◆ DOCUMENT SEGMENT ◆
[START]
# Building supply shops near Caldas



## anapedrosa

Hi Silver Coasters,
I am heading over next week, hopefully to select a contractor, set up a contract and initiate a build. I have about 3.5 weeks to do this and run around picking out materials.
In particular I am looking for:
- Kitchen and Bathroom - design and fixtures
- ceramics and wood flooring
- possibly windows, doors and a fireplace


I welcome any suggestions of places to go (near Caldas da Rainha preferably) - PM or post - whichever is appropriate. I am entering addresses into my GPS, and where there isn't an address I'll take directions as they exist.

Thanks for any and all of your suggestions.

Ana


----------



## robc

anapedrosa said:


> Hi Silver Coasters,
> I am heading over next week, hopefully to select a contractor, set up a contract and initiate a build. I have about 3.5 weeks to do this and run around picking out materials.
> In particular I am looking for:
> - Kitchen and Bathroom - design and fixtures
> - ceramics and wood flooring
> - possibly windows, doors and a fireplace
> 
> 
> I welcome any suggestions of places to go (near Caldas da Rainha preferably) - PM or post - whichever is appropriate. I am entering addresses into my GPS, and where there isn't an address I'll take directions as they exist.
> 
> Thanks for any and all of your suggestions.
> 
> Ana


Hi Ana

Builders Merchants, plenty about, GLB or similar in the Industrial Zone in Caldas. JMM plumbing at Benedita, and so on.......................Likewise Kitchens, likewise flooring but what you need to get to if you do not already have is the Orçamento from your Constructor as that should state allowances on ceramics, bathrooms, kitchens etc. Without these figures you are a bit in the dark I think, or at least we were. 

Also it seems that each builder has their own preferred supplier with whom they work, this may be because of more favourable rates, family relationships, discounts whatever....................ignore these at your peril!!!! They work well over here. 

You know where I am if I can help further

Rob


----------



## anapedrosa

robc said:


> Hi Ana
> 
> Builders Merchants, plenty about, GLB or similar in the Industrial Zone in Caldas. JMM plumbing at Benedita, and so on.......................Likewise Kitchens, likewise flooring but what you need to get to if you do not already have is the Orçamento from your Constructor as that should state allowances on ceramics, bathrooms, kitchens etc. Without these figures you are a bit in the dark I think, or at least we were.
> 
> Also it seems that each builder has their own preferred supplier with whom they work, this may be because of more favourable rates, family relationships, discounts whatever....................ignore these at your peril!!!! They work well over here.
[END]
◆ DATA TO PROCESS ◆
[START]
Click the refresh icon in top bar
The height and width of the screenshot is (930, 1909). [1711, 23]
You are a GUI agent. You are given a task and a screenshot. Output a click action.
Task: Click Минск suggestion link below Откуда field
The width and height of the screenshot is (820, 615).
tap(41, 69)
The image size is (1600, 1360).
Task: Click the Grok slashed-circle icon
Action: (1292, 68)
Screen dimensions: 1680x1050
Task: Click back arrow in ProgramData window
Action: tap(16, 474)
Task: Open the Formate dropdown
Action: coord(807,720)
[END]
◆ WORK TO DO ◆
a: Translate this sentence from the forum thread on building supply shops into Spanish: "I have about 3.5 weeks to do this and run around picking out materials."
b: List every line of the records that contains the word "height", matching case exactly.

◆ COMPLETED EXERCISE ◆
a: Tengo unas 3,5 semanas para hacer esto y andar de un lado a otro eligiendo materiales.

b:
The height and width of the screenshot is (930, 1909). [1711, 23]
The width and height of the screenshot is (820, 615).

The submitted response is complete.